Understanding MySQL Single‑Table Size Limits and B+Tree Storage Structure

The author, a seasoned backend engineer, questions the popular belief that a MySQL table should not exceed 20 million rows and conducts experiments to push the limit far beyond that threshold.

Experiment: A simple person table is created, a single row is inserted, and a user‑defined variable @i is used to generate sequential row numbers. By repeatedly executing an INSERT … SELECT statement that doubles the row count each run, the table quickly reaches millions of rows; the author notes that when the row count approaches 8–10 million, MySQL may report “The total number of locks exceeds the lock table size,” which can be mitigated by increasing tmp_table_size and innodb_buffer_pool_size :

SET GLOBAL tmp_table_size = 512*1024*1024;  -- 512 MiB
SET GLOBAL innodb_buffer_pool_size = 1*1024*1024*1024*1024;  -- 1 GiB

Test results on MySQL 8.0 (run on a personal machine with other tools active) show query latency sharply increasing after the table surpasses roughly 20 million rows, supporting the conventional guideline.

Maximum Row Count Theory: The primary key size determines the absolute upper bound (e.g., INT → 2³¹‑1 ≈ 2.1 billion, BIGINT UNSIGNED → 2⁶⁴‑1). However, practical limits arise from InnoDB’s storage architecture.

InnoDB stores data in 16 KB pages within a tablespace file ( *.ibd ). Each page contains a fixed header, trailer, and a directory, leaving about 15 KB for actual records. Index pages (B+Tree nodes) store the minimum primary‑key value and the page number; with a BIGINT key (8 bytes) and a 4‑byte page pointer, each index entry occupies 12 bytes, allowing roughly 1 280 entries per index page (x ≈ 1280).

Data pages hold full rows. Assuming an average row size of 1 KB, a data page can store about 15 rows (y ≈ 15). The total number of rows a B+Tree can address is Total = x^(z‑1) * y , where z is the tree depth. With a typical three‑level B+Tree (z = 3), the capacity is 1280² * 15 ≈ 24.6 million , which aligns with the 20 million‑row recommendation. Larger rows (e.g., 5 KB) reduce y to 3, yielding a capacity of about 5 million rows.
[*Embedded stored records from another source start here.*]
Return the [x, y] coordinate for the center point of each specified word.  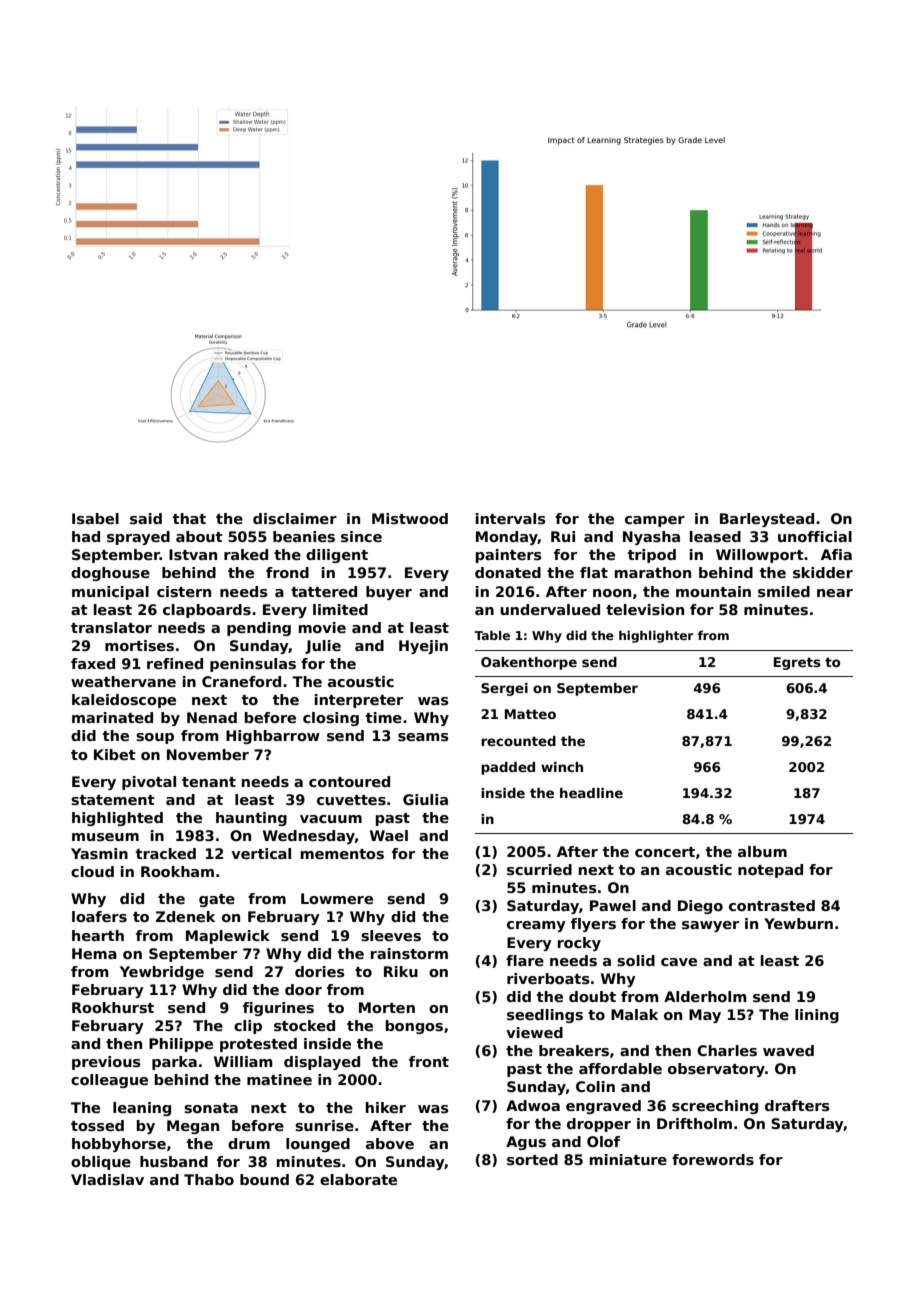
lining [817, 1016]
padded [508, 768]
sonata [211, 1108]
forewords [713, 1159]
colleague [109, 1081]
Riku [401, 971]
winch [562, 767]
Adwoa [533, 1105]
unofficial [815, 536]
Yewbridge [162, 973]
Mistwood [410, 518]
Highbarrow [273, 737]
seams [423, 737]
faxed [93, 663]
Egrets [797, 663]
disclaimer [295, 518]
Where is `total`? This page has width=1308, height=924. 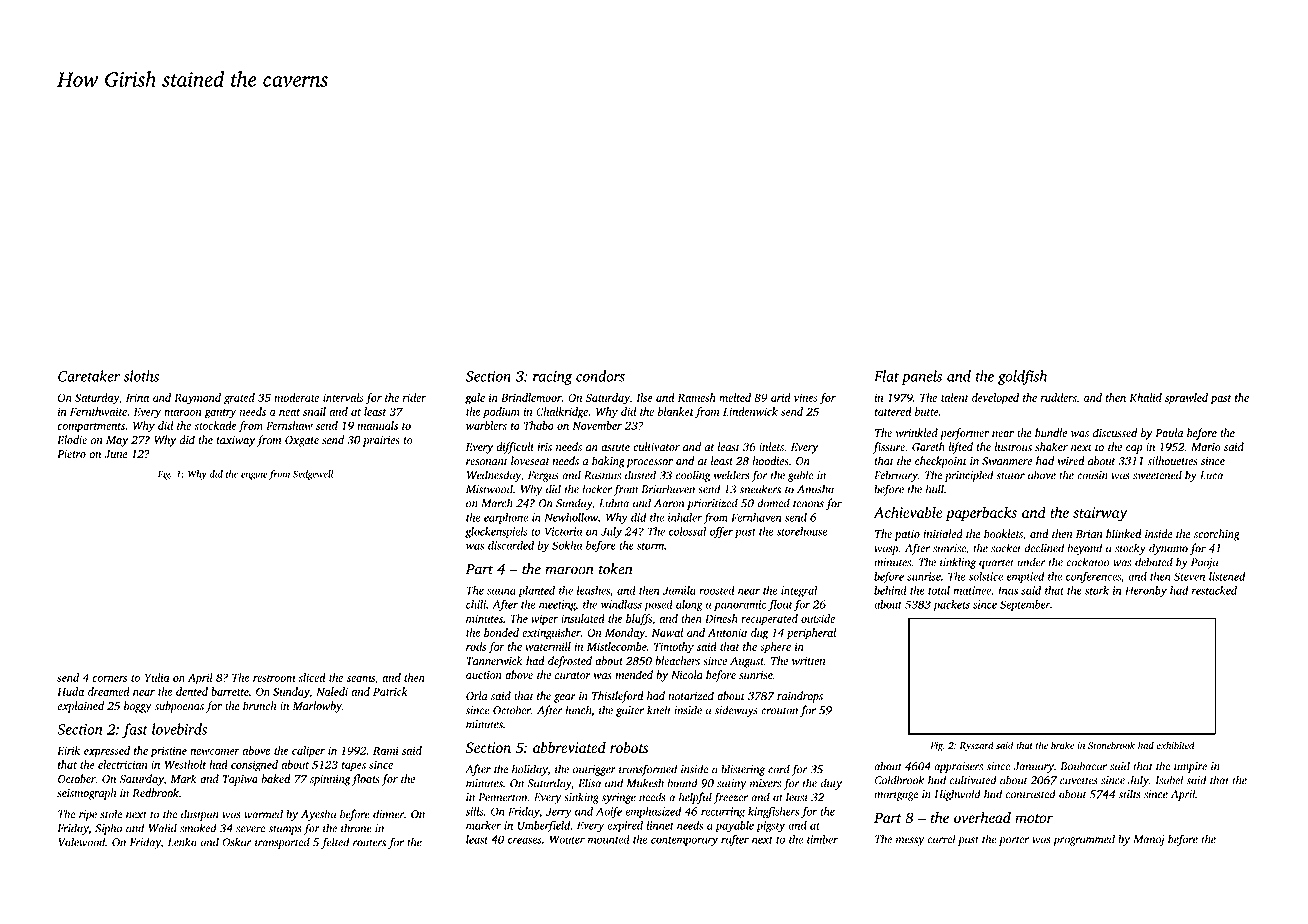
total is located at coordinates (939, 590).
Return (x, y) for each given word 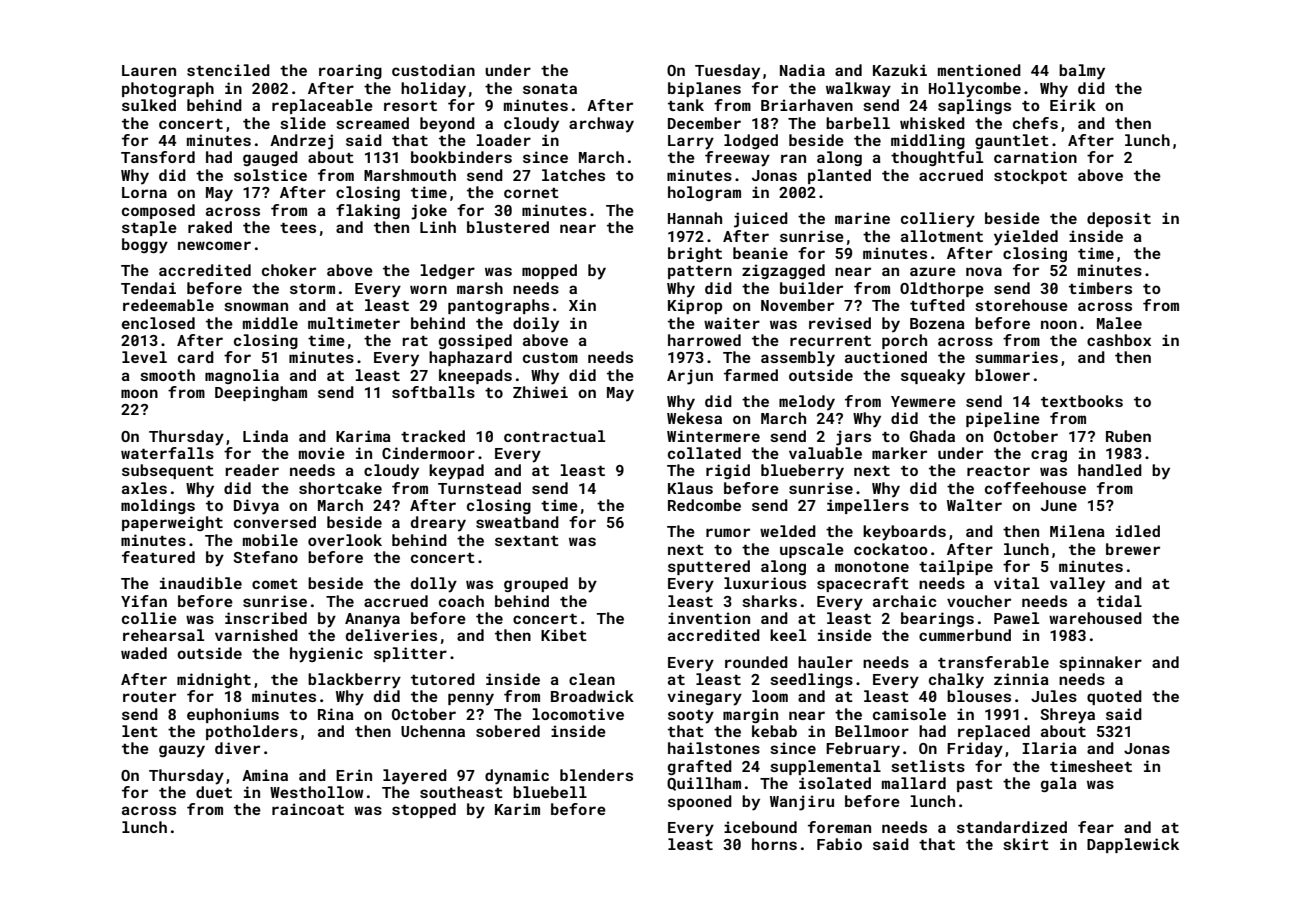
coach (461, 601)
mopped (549, 271)
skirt (1026, 844)
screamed (372, 123)
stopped (424, 810)
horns (774, 844)
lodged (751, 141)
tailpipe (956, 567)
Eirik (1073, 105)
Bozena (937, 323)
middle (270, 323)
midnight (214, 680)
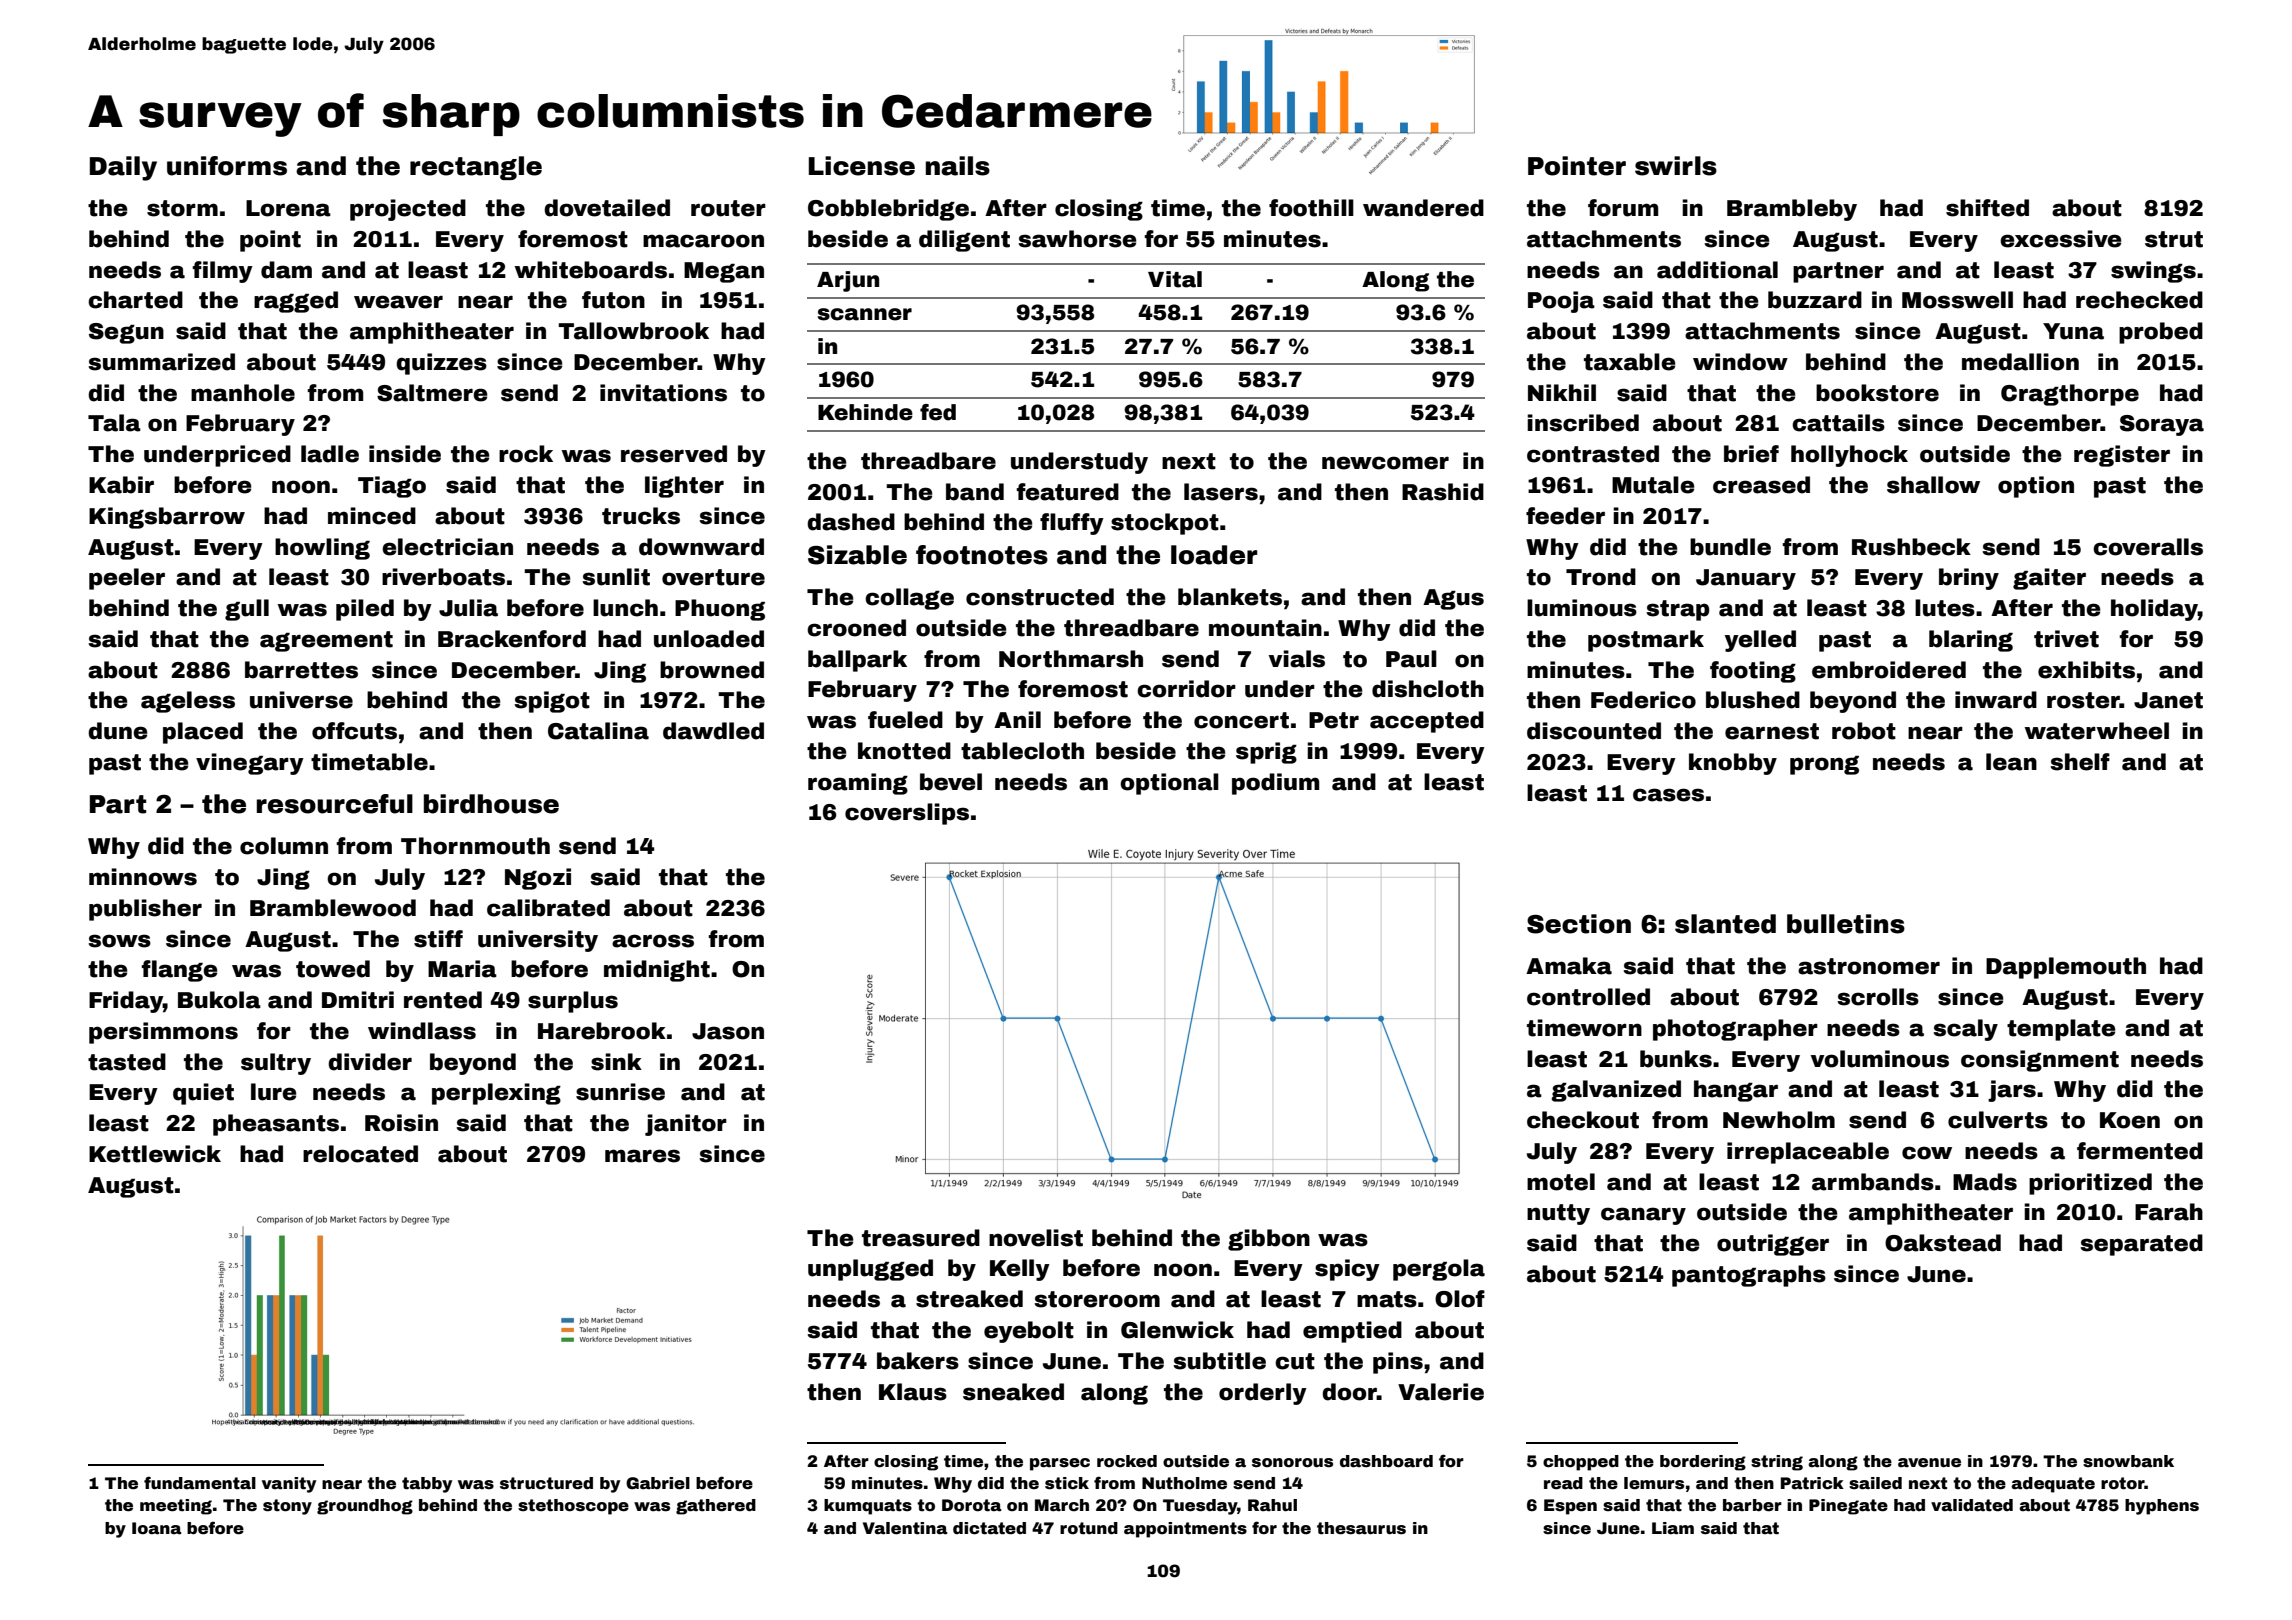  Describe the element at coordinates (958, 166) in the screenshot. I see `nails` at that location.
The analysis concludes that the 20 million‑row guideline stems from the practical limits of a three‑level B+Tree given typical page and row sizes; exceeding this may increase tree depth, causing more disk I/O and slower queries. Performance can also be improved by enlarging memory buffers or upgrading hardware.

Summary of Key Points:

MySQL tables are stored as 16 KB pages; not all space is usable for data.

Page headers, footers, and metadata consume roughly 1 KB, leaving ~15 KB for rows or index entries.

In a B+Tree, leaf pages store actual rows, while non‑leaf pages store primary‑key and page‑number pairs.

The commonly cited 20 million‑row limit reflects a three‑level B+Tree with typical row sizes; larger rows lower the practical limit.